LISTED RECORDS -
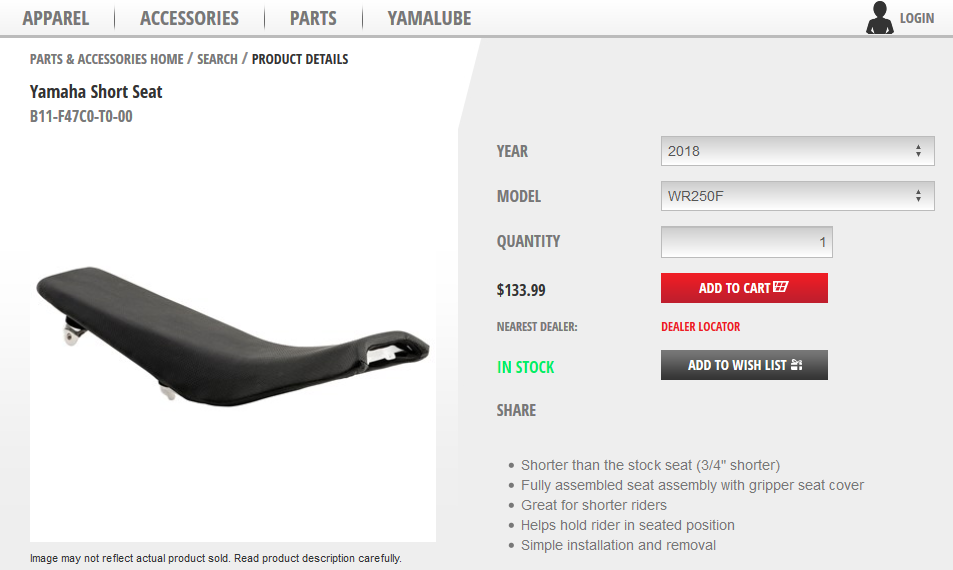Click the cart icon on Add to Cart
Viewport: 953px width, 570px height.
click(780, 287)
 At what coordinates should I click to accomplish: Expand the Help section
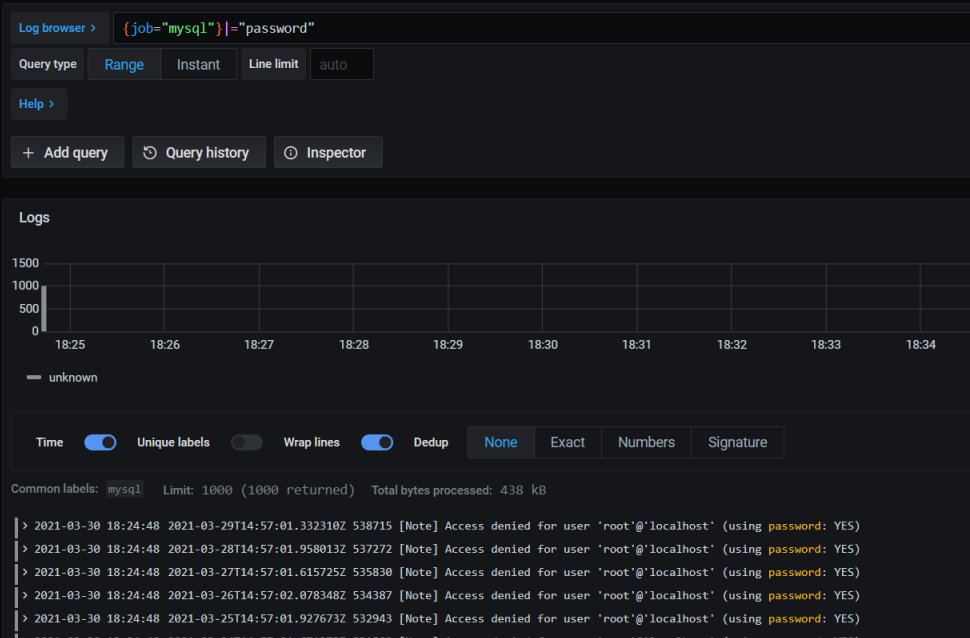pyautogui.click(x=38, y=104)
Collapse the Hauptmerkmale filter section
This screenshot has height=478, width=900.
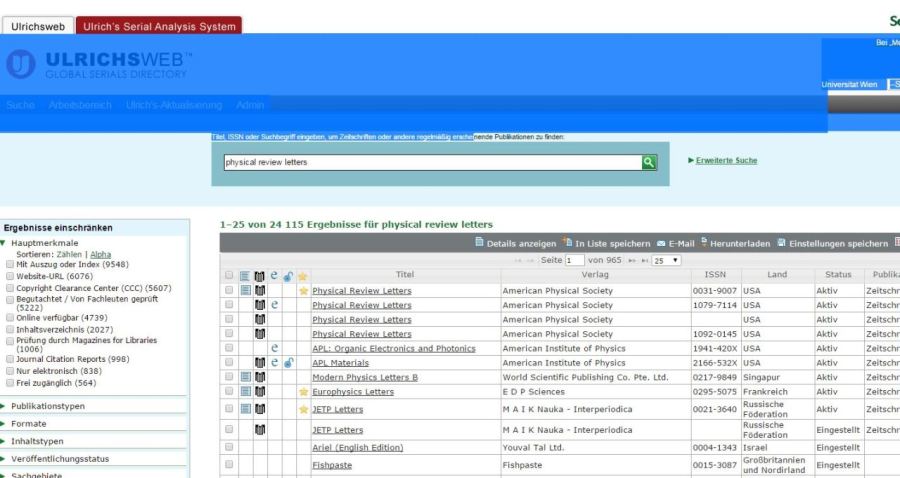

TASK DETAILS -
Give back exactly the lines from the line with "At what coordinates" through the final line of the entries above, and keep pictures out of the copy.

EXERCISE OUTPUT -
 At what coordinates should I click to accomplish: Expand the Help section
pyautogui.click(x=38, y=104)
Collapse the Hauptmerkmale filter section
This screenshot has height=478, width=900.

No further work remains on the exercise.